In anticipation of Barack Obama’s inauguration next week Lance Mannion has posted a spirited defense of the New Deal focusing on Roosevelt’s first inaugural address which I think deserves to be read in full. Here’s the kernel of his piece:
The deal Roosevelt was offering was this: If the people would put their faith back in the government and work with it, the government would put its faith in them and work with them to solve the current problems, including the ongoing ones that weren’t caused by the Depression but may have been caused by the same anti-democratic forces that had caused the Depression (i.e. the greedy rich), and any future problems. In short, if the People were willing to work harder at governing themselves, the government would never again stand by while the nation bled and People suffered.
I agree with Lance that the New Deal as it’s come down to us was essential. However, I also think we should recall that what’s come to us is only a fraction of the measures that made up the original programs that comprised the New Deal. Those included the Works Progress Administration, the Civilian Conservation Corps, the provisions of the Economy Act, the Agricultural Adjustment Administration, the National Planning Board, the National Recovery Administration, and literally dozens of others, large and small.

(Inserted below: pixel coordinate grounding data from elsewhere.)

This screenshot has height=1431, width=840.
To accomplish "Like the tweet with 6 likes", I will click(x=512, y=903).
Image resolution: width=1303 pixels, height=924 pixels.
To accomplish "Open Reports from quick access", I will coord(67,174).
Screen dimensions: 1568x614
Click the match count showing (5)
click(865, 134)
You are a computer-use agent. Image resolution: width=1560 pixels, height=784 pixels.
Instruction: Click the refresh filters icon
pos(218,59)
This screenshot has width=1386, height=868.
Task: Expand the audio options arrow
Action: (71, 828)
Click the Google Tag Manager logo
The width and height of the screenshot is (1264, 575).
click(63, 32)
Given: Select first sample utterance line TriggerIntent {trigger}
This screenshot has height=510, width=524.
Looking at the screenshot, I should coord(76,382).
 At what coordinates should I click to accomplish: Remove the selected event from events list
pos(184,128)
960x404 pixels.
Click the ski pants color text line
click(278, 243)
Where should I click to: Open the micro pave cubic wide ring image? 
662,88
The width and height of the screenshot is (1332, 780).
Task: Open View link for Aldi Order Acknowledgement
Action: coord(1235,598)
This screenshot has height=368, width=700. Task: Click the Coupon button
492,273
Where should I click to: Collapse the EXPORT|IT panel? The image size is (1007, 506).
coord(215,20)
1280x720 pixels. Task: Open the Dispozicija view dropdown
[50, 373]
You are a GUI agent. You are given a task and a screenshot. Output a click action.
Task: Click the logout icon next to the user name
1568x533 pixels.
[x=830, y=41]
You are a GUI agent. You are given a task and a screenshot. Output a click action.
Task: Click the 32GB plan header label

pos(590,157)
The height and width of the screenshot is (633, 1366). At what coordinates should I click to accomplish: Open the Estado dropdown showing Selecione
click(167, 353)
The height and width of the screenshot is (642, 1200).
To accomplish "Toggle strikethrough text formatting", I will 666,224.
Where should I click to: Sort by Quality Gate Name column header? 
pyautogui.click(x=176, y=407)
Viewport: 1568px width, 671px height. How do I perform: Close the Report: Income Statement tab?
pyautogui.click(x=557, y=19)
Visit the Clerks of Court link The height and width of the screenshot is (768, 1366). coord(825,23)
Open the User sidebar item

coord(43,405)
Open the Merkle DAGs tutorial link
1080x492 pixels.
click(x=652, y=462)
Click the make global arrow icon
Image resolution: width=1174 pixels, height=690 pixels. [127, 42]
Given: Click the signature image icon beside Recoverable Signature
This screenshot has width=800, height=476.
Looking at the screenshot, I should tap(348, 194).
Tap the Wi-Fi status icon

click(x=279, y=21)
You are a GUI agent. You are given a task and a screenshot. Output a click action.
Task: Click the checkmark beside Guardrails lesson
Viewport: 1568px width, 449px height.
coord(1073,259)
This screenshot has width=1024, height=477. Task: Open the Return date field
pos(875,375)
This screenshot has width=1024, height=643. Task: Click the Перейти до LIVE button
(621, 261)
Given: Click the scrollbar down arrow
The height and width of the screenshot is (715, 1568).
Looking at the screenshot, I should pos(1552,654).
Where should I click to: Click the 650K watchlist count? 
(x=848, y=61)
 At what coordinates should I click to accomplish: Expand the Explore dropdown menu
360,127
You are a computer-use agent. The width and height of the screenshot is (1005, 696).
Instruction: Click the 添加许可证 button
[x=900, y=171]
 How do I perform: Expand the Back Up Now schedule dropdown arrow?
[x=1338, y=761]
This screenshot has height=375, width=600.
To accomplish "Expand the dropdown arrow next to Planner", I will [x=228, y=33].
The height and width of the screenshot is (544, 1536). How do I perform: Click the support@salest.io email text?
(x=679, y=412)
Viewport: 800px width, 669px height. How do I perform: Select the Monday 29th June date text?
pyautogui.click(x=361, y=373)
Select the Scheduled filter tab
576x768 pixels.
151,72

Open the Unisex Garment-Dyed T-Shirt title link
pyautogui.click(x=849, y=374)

I don’t think that what we need now is a new New Deal but a completely new balance. I want to retain the provisions of the New Deal’s compact that continue to work or can be made to continue to work, which includes Social Security. I think that we’re in desperate need of something like the Economy Act although I despair of anything resembling it being enacted. For some reason or other I don’t think that most folks who admire the New Deal are thinking of it.
The day that Franklin Delano Roosevelt gave his first inaugural speech the total percentage of our gross domestic product that was devoted to government in all forms was roughly 13%. Now it’s upwards of 30%. That’s why I think of a new balance. We’re not going to devote an additional 15% of GDP to government spending. That would be ruinous, confiscatory. We need to revise how we’re spending what we’re spending, dropping programs whose usefulness has ended and reforming programs that continue to be useful so that they’re leaner and more efficient. Our government teeters between institutions of the Federalist period and those of the Machine Age while the rest of the country is post-industrial.
So many gored oxes, so little time.
Not being familiar with the Economy Act, I googled. Maybe some of your readers are unfamiliar as well. I assume this is the aspect of the Economy Act you like:
“The Act also tried to balance the federal budget by cutting the salaries of government employees and reducing pensions to veterans by as much as 15 percent, and by cutting the budgets of government departments by 25 percent. Nearly a billion dollars was saved by these measures.”
Wikipedia
It’s certainly something that doesn’t figure particularly prominently in the New Deal’s mythology.
Definitely – especially ideas like the policy via the National Industrial Recovery Act among others to create “cartels” of American industries made up of labor and industry management. Just look up some of the major Supreme Court decisions of that period. I don’t know what was (and is) worse – that or the AAA laws that basically created the modern abomination of agricultural subsidies and things like price floors and so forth.
It does no insult to the good programs of the New Deal (like Social Security, and the WPA – at least it kept people in work while keeping them from starvation) to point out that a lot of mistakes were made.